PROMPT A:
Copy out the entries word for word from the line with "Click the Add Widgets button" to the line with "pos(56,489)", including both of those lines.

DOCUMENT SEGMENT:
******

59. Capel Lofft to Robert
Bloomfield, 24 October 1801*
Sat. 24 Oct: 1801
Sir,
I received your letter and I own having this moment received it,
I am much hurt by it.
I think there will be the height of absurdity in having the notes
to the octavos and quartos in a different form from those to the pocket vol. I
imagine all this is from Mr Hood,
who, having done me a gross insult & shameful injustice in the matter of
the Homer, wishes, as you may in time learn is usual, to exclude my name from
every part of your works and to make you believe my judgment of approbation is
greatly to be dreaded. I wish I had known your mind in time. I would not have
given my mind the trouble often very distressing of calling off its attention
from yet far nearer objects of its concern to write notes on your poems
excellent as those poems are, and much as I have regarded and am disposed to
regard their author.
I think I am as much at liberty to express my opinion of your
poems as the reviewers or any other person.
However say if you please, and in any terms you please at the end
of the vol, that you disapprove my having done so; only do not forget to say
that you never hinted this disapprobation to me till all were printed.
There could hardly I think be an instance of more concentrated
criticism, nor a more simple unexceptionable shape in which to offer it. What I
said of Mr Fox I said less for
the sake of Mr Fox than for the
sake of my country and posterity and mankind. If it may lead any portion of the
public to learn Better to distinguish than hitherto Between those who have
plunged us into such a war and so long kept us in it and those who would have
prevented our ever rushing into that direful whirlpool I have my chief
object.

******

Entries from a dataset:
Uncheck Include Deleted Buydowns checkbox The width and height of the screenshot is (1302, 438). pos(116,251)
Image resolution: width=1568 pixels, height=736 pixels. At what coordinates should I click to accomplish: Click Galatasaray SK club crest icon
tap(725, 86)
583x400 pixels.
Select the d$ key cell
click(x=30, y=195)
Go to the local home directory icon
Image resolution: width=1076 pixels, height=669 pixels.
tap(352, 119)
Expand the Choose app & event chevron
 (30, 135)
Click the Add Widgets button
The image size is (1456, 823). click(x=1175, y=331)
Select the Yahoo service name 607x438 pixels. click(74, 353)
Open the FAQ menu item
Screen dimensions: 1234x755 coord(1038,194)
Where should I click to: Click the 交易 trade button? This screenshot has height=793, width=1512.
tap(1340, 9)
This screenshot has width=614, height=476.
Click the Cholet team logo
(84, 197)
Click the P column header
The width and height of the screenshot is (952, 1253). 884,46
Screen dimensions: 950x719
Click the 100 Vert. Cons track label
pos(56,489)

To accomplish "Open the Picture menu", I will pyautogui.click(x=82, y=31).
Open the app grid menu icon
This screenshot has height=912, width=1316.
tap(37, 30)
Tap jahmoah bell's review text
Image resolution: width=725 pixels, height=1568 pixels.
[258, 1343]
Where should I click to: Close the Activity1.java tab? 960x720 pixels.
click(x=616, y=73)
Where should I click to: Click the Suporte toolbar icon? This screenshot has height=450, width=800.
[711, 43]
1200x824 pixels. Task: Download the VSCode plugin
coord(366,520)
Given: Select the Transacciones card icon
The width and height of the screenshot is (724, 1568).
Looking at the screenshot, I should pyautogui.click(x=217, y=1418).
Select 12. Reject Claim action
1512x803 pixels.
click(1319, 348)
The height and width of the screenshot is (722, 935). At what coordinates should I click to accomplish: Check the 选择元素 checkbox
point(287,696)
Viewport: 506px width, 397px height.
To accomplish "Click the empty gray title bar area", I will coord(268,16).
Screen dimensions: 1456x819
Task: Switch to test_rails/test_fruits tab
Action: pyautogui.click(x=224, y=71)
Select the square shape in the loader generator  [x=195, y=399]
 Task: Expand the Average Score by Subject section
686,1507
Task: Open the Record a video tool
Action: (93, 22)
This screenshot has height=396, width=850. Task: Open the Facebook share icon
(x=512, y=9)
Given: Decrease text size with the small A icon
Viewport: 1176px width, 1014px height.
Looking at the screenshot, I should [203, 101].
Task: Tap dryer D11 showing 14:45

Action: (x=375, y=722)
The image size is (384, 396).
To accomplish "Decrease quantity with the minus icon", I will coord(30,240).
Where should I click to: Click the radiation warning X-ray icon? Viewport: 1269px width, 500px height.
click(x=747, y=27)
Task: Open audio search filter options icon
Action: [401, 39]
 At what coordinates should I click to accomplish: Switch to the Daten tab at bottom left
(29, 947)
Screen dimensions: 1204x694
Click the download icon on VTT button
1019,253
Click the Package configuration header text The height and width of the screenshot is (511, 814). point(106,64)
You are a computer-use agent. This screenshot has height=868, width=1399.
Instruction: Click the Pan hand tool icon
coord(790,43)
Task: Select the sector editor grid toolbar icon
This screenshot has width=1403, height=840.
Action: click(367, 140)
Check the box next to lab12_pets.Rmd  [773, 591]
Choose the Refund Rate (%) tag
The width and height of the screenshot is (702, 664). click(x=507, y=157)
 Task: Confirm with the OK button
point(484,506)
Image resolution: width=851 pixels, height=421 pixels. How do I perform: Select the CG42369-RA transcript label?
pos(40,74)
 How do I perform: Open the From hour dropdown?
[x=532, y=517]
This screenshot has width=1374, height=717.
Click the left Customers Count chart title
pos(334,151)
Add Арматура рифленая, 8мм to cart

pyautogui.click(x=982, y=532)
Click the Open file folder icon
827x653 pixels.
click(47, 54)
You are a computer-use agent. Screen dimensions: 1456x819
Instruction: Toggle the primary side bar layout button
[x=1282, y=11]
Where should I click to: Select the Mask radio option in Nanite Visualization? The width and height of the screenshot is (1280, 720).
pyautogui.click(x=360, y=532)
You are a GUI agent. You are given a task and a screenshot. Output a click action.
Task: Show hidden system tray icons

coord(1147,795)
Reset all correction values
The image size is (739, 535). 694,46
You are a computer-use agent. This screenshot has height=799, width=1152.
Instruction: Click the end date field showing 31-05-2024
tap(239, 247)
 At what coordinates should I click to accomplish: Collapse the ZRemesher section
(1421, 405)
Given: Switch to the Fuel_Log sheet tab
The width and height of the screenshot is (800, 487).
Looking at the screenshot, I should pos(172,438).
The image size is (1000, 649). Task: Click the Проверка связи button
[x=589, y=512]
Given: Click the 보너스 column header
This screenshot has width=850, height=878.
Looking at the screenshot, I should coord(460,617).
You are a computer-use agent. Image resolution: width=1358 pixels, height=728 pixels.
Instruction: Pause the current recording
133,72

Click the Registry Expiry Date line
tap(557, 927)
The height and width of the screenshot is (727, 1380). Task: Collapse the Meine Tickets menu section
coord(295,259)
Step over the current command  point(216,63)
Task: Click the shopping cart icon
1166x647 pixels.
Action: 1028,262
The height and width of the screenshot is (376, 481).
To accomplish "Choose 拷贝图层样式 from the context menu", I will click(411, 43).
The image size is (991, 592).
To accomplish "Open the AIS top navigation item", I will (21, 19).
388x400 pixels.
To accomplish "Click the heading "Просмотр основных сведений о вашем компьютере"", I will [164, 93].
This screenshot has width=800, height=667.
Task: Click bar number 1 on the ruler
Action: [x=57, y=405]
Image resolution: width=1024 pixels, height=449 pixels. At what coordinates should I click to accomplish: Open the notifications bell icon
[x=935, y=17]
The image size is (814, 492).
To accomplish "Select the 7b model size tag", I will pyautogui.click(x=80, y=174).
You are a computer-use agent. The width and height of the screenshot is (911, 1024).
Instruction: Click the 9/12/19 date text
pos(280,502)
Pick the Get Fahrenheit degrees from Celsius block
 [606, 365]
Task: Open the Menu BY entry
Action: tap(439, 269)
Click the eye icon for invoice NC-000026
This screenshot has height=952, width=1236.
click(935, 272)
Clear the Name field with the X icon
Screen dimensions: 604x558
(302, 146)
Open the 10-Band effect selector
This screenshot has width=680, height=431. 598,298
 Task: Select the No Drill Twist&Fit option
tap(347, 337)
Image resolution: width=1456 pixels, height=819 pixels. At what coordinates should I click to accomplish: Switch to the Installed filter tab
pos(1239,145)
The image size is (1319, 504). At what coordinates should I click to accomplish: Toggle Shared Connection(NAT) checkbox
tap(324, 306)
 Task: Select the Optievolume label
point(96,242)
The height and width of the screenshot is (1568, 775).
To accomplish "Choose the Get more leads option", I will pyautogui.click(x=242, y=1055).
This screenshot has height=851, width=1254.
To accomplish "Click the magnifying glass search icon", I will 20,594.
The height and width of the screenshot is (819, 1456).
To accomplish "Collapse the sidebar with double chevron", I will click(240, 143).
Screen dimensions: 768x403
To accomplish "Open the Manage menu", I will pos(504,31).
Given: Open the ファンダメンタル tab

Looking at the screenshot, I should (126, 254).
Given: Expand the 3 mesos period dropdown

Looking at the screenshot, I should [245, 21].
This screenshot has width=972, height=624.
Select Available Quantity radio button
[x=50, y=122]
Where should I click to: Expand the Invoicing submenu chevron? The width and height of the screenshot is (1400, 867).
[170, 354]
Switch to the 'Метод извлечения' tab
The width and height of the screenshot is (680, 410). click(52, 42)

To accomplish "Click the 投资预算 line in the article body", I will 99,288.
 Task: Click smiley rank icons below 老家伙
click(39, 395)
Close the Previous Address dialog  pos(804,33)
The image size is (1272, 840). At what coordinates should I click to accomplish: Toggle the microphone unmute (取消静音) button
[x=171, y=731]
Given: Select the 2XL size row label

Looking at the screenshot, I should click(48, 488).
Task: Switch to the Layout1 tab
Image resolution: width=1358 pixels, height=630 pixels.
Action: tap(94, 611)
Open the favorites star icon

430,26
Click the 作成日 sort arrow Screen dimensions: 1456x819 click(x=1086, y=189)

******

PROMPT B:
Write the part of the letter to Robert Bloomfield from "59. Capel Lofft" to "hurt by it." again, swapping "letter" for "note".

FULL SOLUTION A:
Click the Add Widgets button
The image size is (1456, 823). click(x=1175, y=331)
Select the Yahoo service name 607x438 pixels. click(74, 353)
Open the FAQ menu item
Screen dimensions: 1234x755 coord(1038,194)
Where should I click to: Click the 交易 trade button? This screenshot has height=793, width=1512.
tap(1340, 9)
This screenshot has width=614, height=476.
Click the Cholet team logo
(84, 197)
Click the P column header
The width and height of the screenshot is (952, 1253). 884,46
Screen dimensions: 950x719
Click the 100 Vert. Cons track label
pos(56,489)

FULL SOLUTION B:
59. Capel Lofft to Robert
Bloomfield, 24 October 1801*
Sat. 24 Oct: 1801
Sir,
I received your note and I own having this moment received it,
I am much hurt by it.